§ WORK INSTRUCTION
Task for the records below: copy exactly from the first line on, stopping once the line with "Mallorca (882, 1951)" is copied, and leave out the pictures.

§ Data excerpts
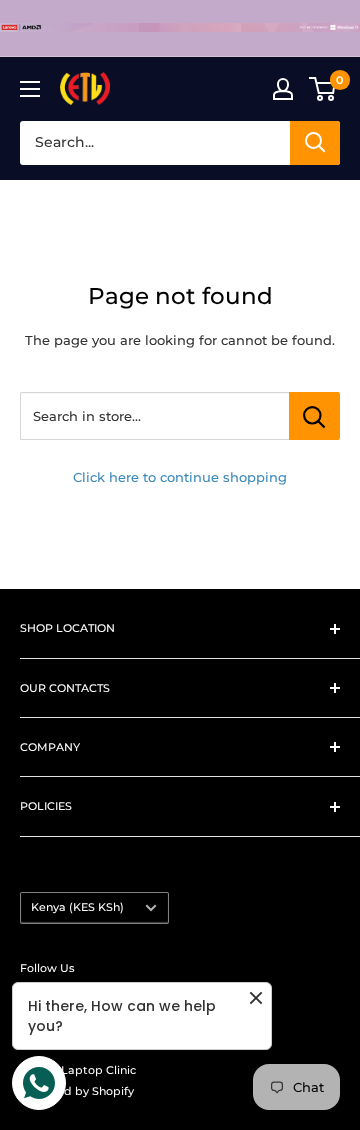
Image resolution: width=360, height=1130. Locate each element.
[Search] (315, 143)
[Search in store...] (314, 416)
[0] (323, 89)
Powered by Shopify (77, 1091)
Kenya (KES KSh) (77, 907)
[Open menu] (30, 89)
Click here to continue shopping (180, 477)
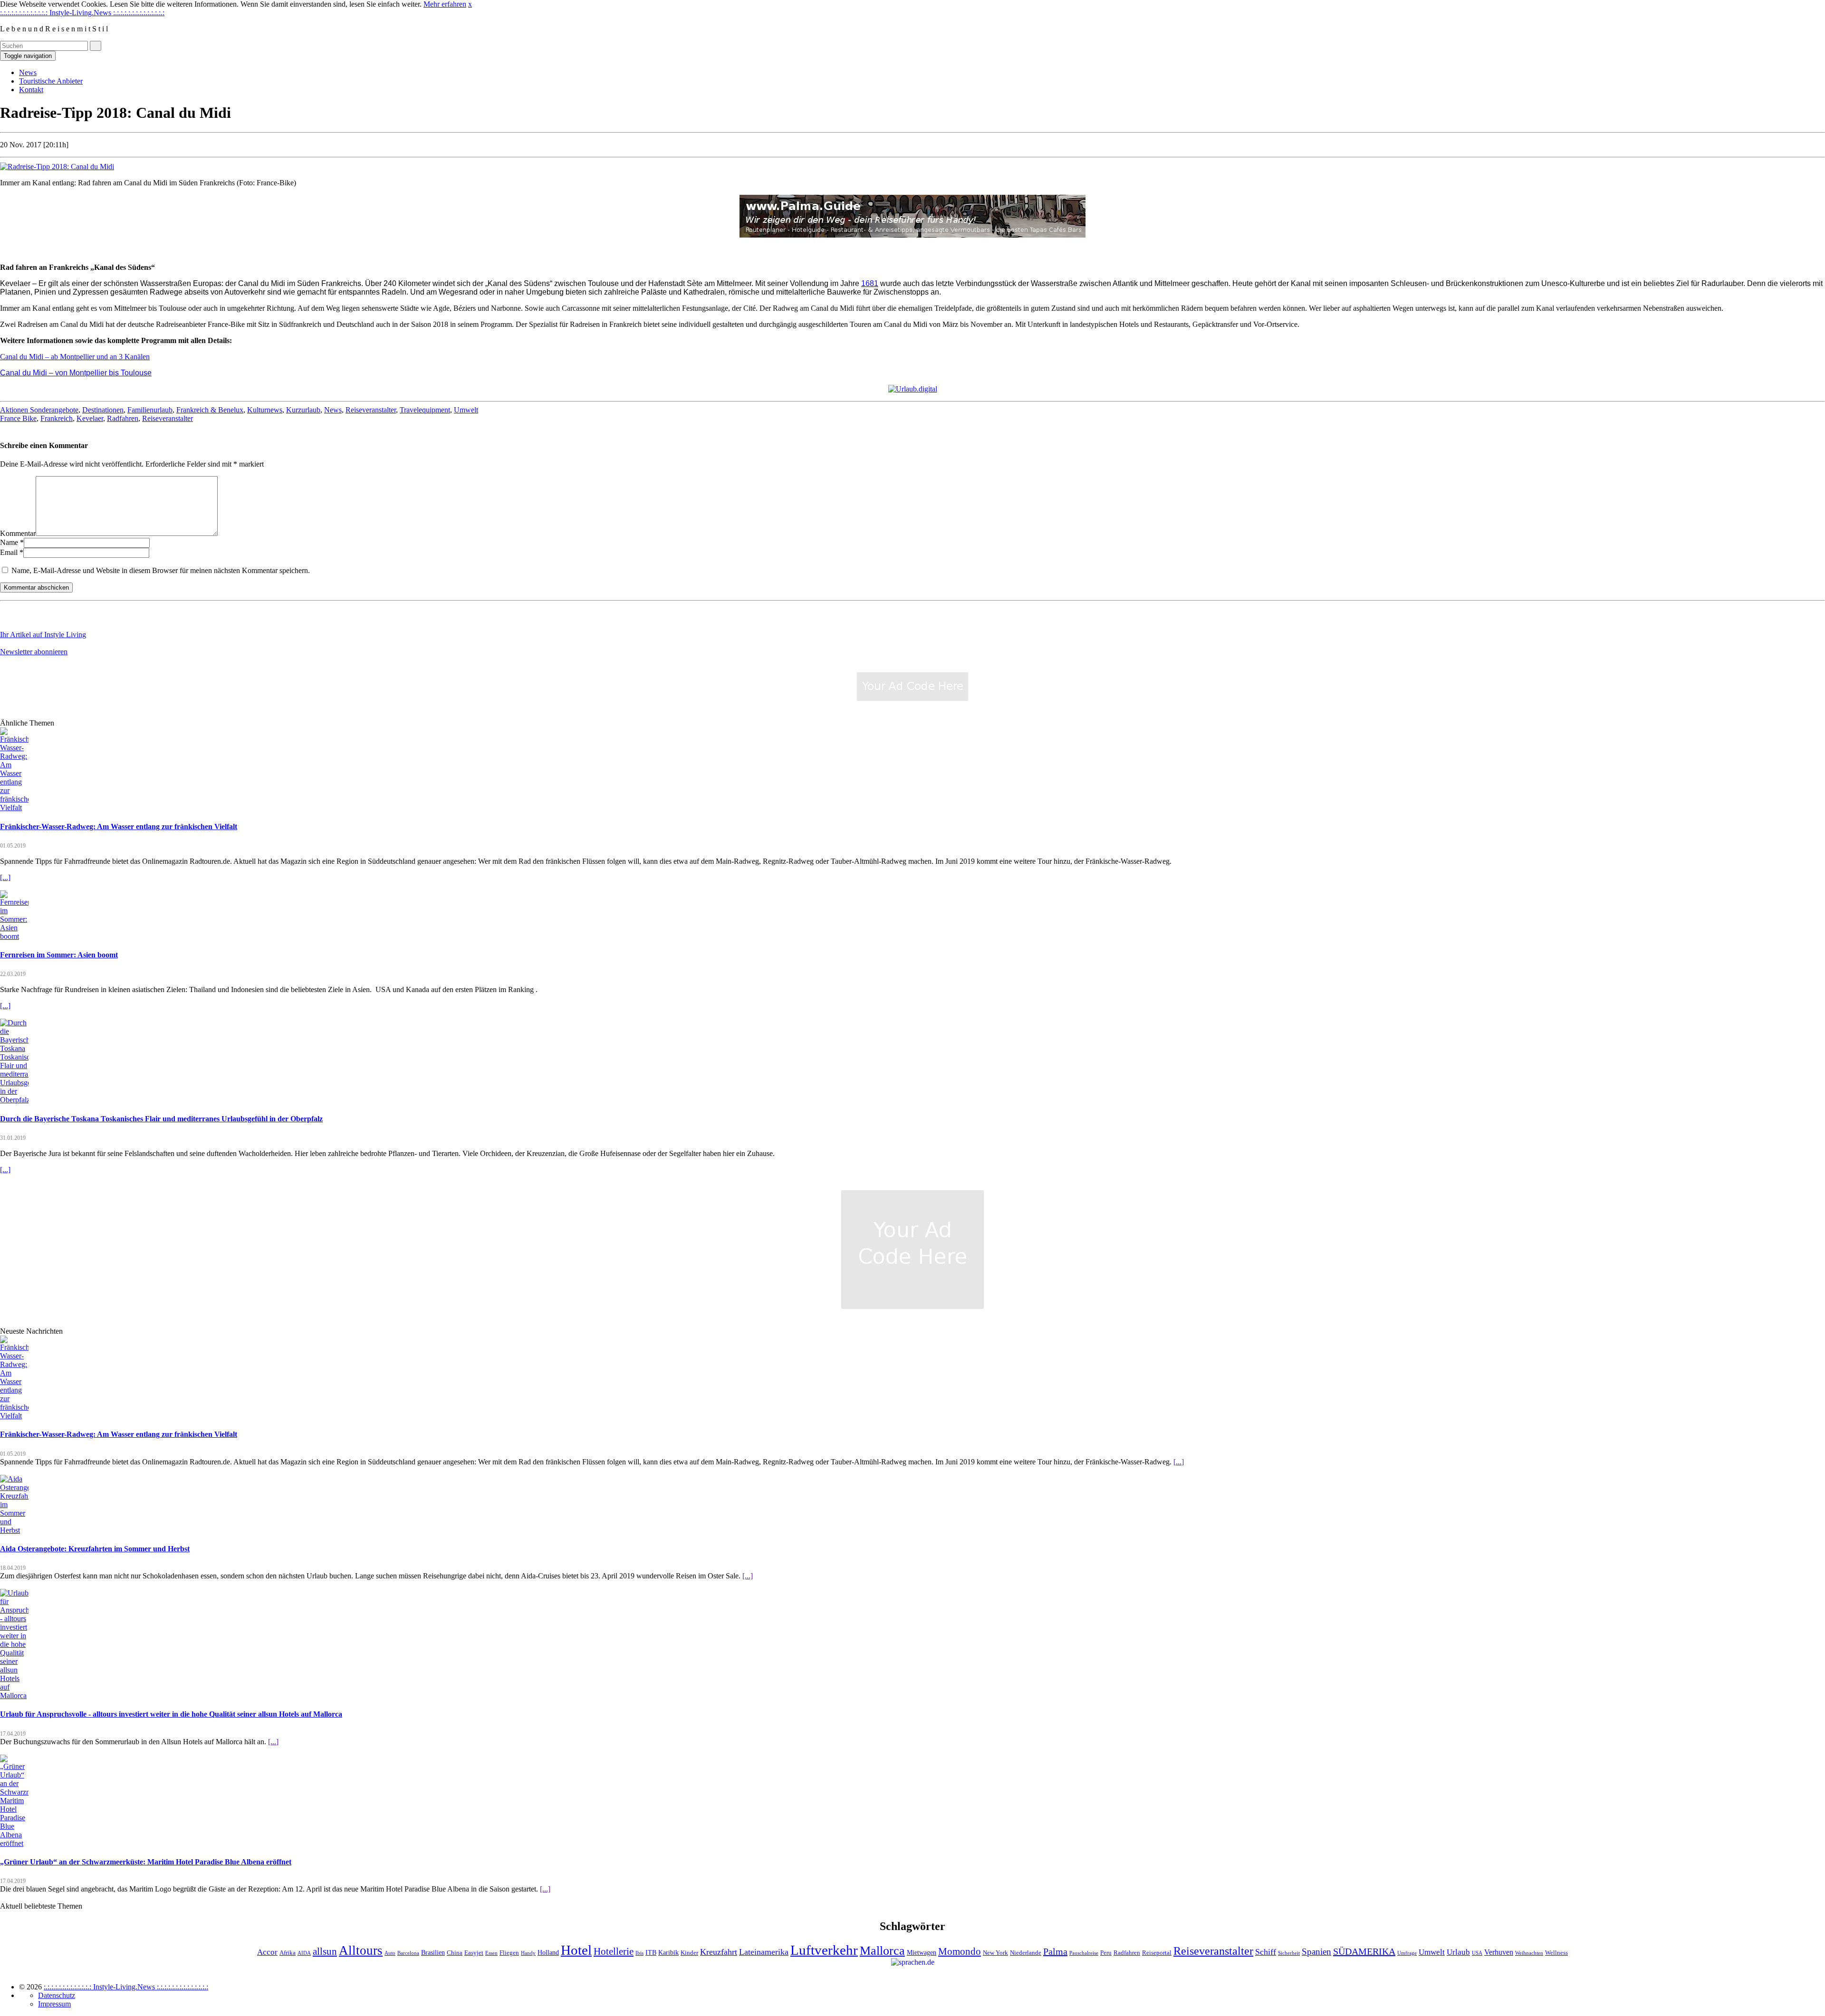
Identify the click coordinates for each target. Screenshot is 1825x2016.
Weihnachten (1529, 1953)
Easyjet (473, 1952)
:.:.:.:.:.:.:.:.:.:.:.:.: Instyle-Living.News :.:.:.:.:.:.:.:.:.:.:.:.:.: (82, 13)
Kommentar (18, 533)
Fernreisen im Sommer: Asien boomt (59, 955)
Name (9, 542)
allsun (325, 1951)
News (28, 72)
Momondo (959, 1951)
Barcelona (408, 1953)
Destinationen (103, 410)
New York (995, 1952)
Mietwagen (921, 1952)
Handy (528, 1953)
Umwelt (466, 410)
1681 (869, 283)
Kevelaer (90, 418)
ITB (650, 1952)
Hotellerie (614, 1951)
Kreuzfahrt (718, 1952)
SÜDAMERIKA (1364, 1951)
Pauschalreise (1083, 1953)
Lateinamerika (763, 1952)
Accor (267, 1952)
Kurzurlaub (303, 410)
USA (1477, 1953)
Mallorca (882, 1951)
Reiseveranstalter (371, 410)
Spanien (1316, 1952)
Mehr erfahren (444, 4)
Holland (548, 1952)
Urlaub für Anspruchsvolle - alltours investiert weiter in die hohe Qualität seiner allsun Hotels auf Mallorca (171, 1714)
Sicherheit (1289, 1953)
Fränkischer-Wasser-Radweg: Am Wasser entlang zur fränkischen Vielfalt (118, 826)
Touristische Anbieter (51, 81)
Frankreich (56, 418)
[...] (5, 877)
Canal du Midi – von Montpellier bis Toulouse (76, 373)
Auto (389, 1953)
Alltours (361, 1950)
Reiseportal (1157, 1952)
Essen (491, 1953)
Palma (1055, 1951)
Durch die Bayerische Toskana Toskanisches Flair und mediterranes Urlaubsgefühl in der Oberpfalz (161, 1119)
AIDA (304, 1953)
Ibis (639, 1953)
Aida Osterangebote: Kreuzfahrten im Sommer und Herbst (95, 1549)
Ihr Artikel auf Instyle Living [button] (43, 635)
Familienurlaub (150, 410)
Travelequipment (425, 410)
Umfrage (1407, 1953)
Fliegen (509, 1952)
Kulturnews (264, 410)
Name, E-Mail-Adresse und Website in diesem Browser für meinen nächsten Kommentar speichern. (160, 570)
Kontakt (31, 90)
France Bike (18, 418)
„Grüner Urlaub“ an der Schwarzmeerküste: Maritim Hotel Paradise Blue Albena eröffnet (145, 1862)
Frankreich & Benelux (209, 410)
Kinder (689, 1952)
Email (9, 552)
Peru (1106, 1952)
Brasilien (433, 1952)
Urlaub (1458, 1952)
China (454, 1952)
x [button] (470, 4)
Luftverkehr (824, 1950)
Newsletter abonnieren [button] (33, 652)
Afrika (287, 1952)
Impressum (54, 2004)
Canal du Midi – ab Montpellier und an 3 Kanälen (75, 357)
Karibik (668, 1952)
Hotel (576, 1950)
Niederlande (1025, 1952)
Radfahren (122, 418)
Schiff (1265, 1952)
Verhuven (1498, 1952)
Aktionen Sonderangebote (39, 410)
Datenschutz (56, 1995)
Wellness (1556, 1952)
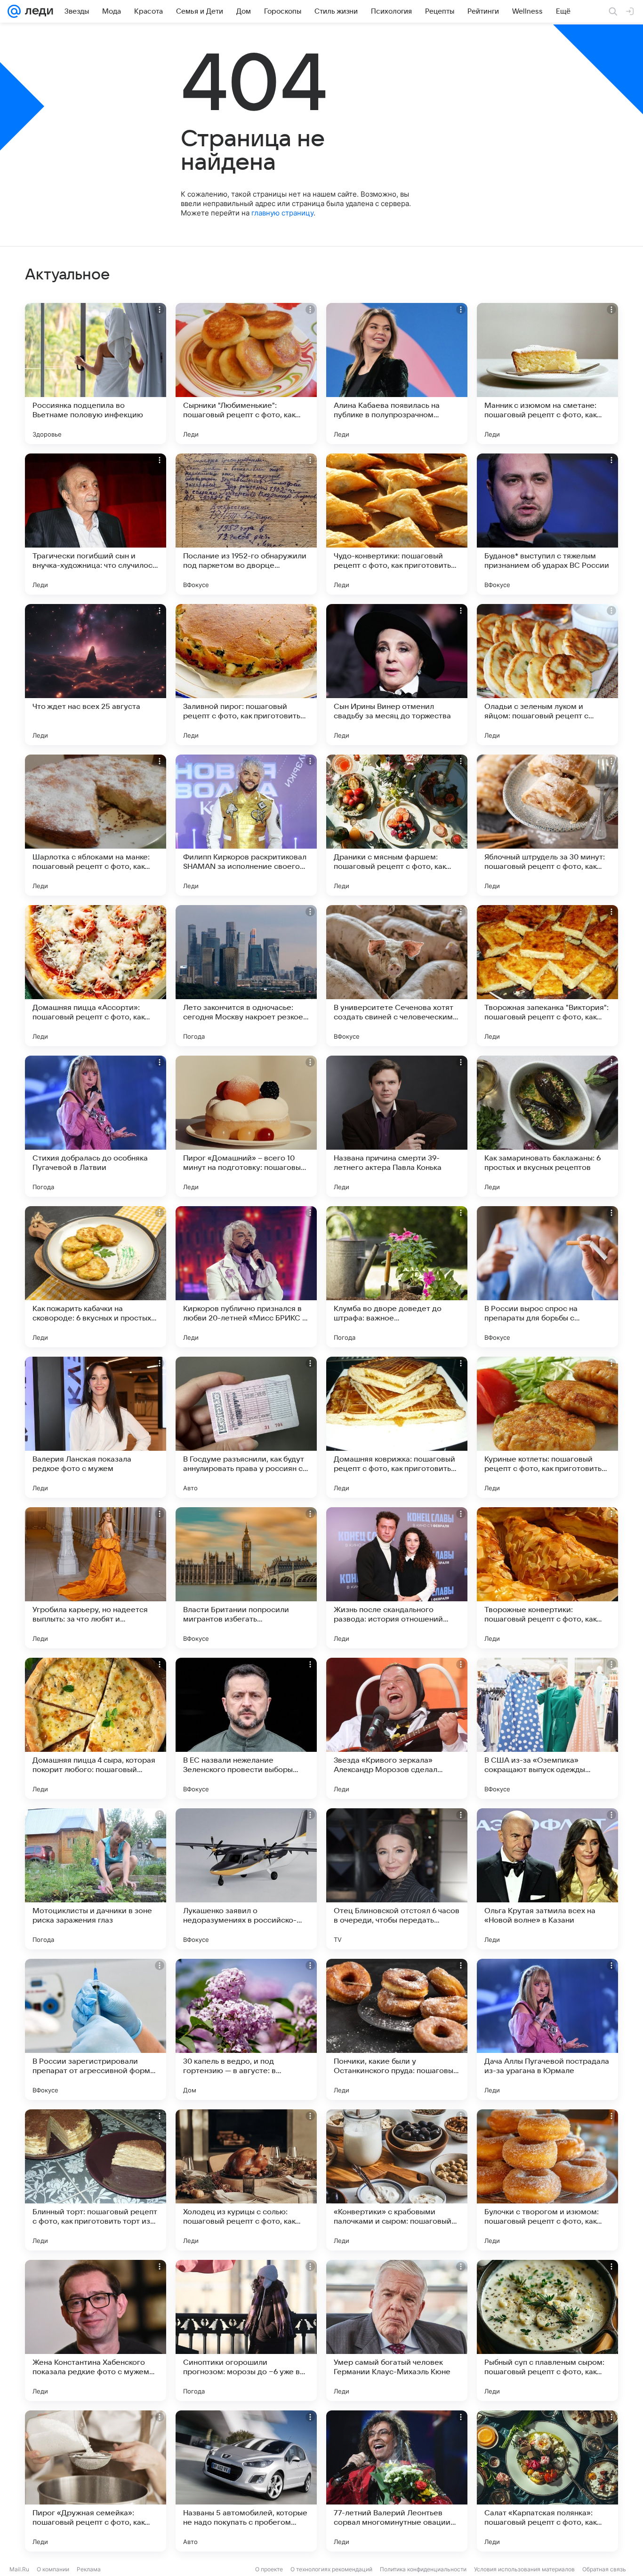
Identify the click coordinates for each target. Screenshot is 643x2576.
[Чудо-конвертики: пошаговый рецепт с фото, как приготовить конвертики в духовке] (396, 524)
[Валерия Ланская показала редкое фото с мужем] (95, 1427)
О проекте (269, 2569)
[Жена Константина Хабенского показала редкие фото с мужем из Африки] (95, 2330)
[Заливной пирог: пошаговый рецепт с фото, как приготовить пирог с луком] (246, 674)
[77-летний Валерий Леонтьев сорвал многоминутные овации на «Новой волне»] (396, 2481)
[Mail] (14, 11)
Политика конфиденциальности (423, 2569)
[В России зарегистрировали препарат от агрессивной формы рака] (95, 2029)
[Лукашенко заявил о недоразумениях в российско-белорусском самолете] (246, 1878)
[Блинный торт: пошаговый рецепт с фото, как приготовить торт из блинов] (95, 2179)
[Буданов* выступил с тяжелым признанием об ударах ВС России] (547, 524)
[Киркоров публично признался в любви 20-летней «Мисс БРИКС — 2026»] (246, 1276)
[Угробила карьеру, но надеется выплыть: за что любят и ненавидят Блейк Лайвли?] (95, 1577)
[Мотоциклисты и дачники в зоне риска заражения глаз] (95, 1878)
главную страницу (282, 212)
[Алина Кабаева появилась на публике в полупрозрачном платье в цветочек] (396, 373)
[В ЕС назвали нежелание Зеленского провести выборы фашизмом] (246, 1728)
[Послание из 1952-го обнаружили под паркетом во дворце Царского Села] (246, 524)
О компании (53, 2569)
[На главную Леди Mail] (37, 11)
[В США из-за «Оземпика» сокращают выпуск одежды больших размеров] (547, 1728)
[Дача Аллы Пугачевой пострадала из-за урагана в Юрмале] (547, 2029)
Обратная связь (604, 2569)
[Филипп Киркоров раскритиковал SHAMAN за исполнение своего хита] (246, 825)
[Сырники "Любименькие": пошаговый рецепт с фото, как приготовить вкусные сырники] (246, 373)
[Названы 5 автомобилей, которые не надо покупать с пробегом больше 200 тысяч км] (246, 2481)
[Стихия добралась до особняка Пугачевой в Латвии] (95, 1126)
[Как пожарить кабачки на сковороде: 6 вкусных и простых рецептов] (95, 1276)
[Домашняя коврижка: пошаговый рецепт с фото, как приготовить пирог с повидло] (396, 1427)
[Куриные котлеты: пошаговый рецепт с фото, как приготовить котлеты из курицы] (547, 1427)
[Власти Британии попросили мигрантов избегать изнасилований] (246, 1577)
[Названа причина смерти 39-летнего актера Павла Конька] (396, 1126)
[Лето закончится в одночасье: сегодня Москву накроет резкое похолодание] (246, 975)
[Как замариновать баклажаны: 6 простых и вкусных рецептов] (547, 1126)
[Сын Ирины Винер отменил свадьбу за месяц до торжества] (396, 674)
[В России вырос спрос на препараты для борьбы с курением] (547, 1276)
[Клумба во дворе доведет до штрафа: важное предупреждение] (396, 1276)
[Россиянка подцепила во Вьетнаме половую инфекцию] (95, 373)
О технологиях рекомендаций (331, 2569)
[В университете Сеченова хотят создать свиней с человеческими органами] (396, 975)
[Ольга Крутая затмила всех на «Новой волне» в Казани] (547, 1878)
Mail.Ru (19, 2569)
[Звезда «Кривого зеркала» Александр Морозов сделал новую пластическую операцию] (396, 1728)
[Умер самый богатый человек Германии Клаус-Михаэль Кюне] (396, 2330)
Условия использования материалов (524, 2569)
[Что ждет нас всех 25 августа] (95, 674)
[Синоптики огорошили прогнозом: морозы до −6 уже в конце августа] (246, 2330)
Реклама (89, 2569)
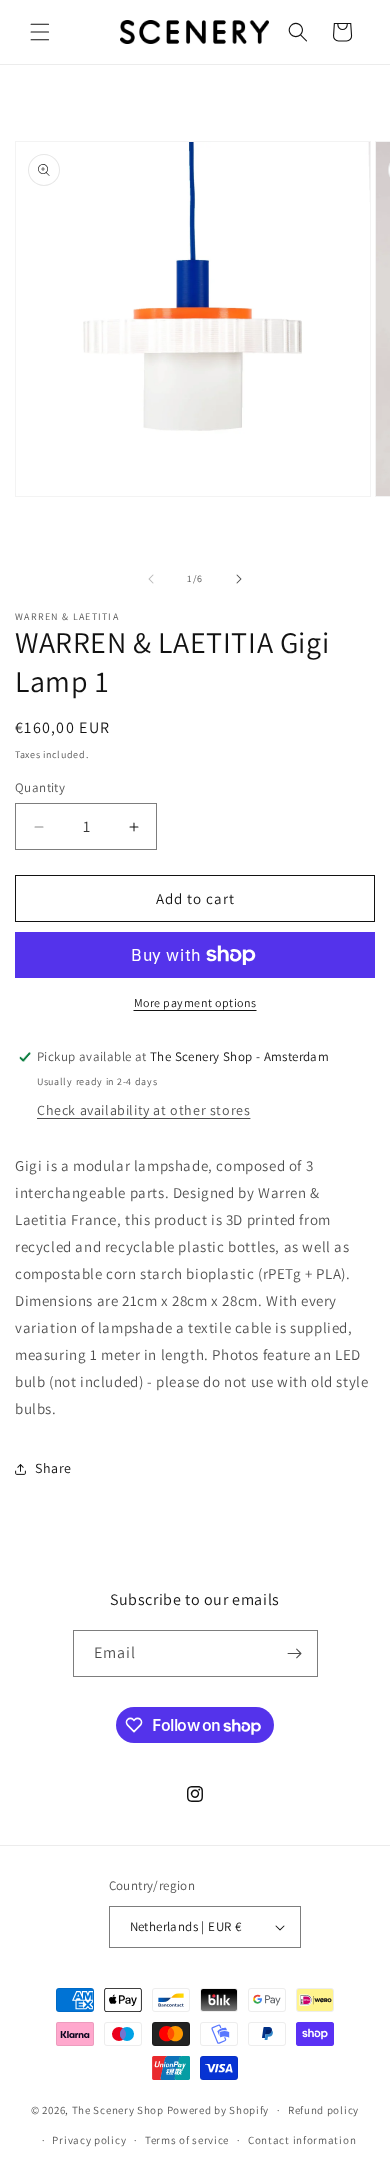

§ YOUR SOLUTION
Image resolution: width=360, height=1130. Locate each element.
[Search] (315, 143)
[Search in store...] (314, 416)
[0] (323, 89)
Powered by Shopify (77, 1091)
Kenya (KES KSh) (77, 907)
[Open menu] (30, 89)
Click here to continue shopping (180, 477)
Identify the click coordinates for each target. Screenshot is 1825x2016.
Weihnachten (1529, 1953)
Easyjet (473, 1952)
:.:.:.:.:.:.:.:.:.:.:.:.: Instyle-Living.News :.:.:.:.:.:.:.:.:.:.:.:.:.: (82, 13)
Kommentar (18, 533)
Fernreisen im Sommer: Asien boomt (59, 955)
Name (9, 542)
allsun (325, 1951)
News (28, 72)
Momondo (959, 1951)
Barcelona (408, 1953)
Destinationen (103, 410)
New York (995, 1952)
Mietwagen (921, 1952)
Handy (528, 1953)
Umwelt (466, 410)
1681 (869, 283)
Kevelaer (90, 418)
ITB (650, 1952)
Hotellerie (614, 1951)
Kreuzfahrt (718, 1952)
SÜDAMERIKA (1364, 1951)
Pauschalreise (1083, 1953)
Lateinamerika (763, 1952)
Accor (267, 1952)
Kurzurlaub (303, 410)
USA (1477, 1953)
Mallorca (882, 1951)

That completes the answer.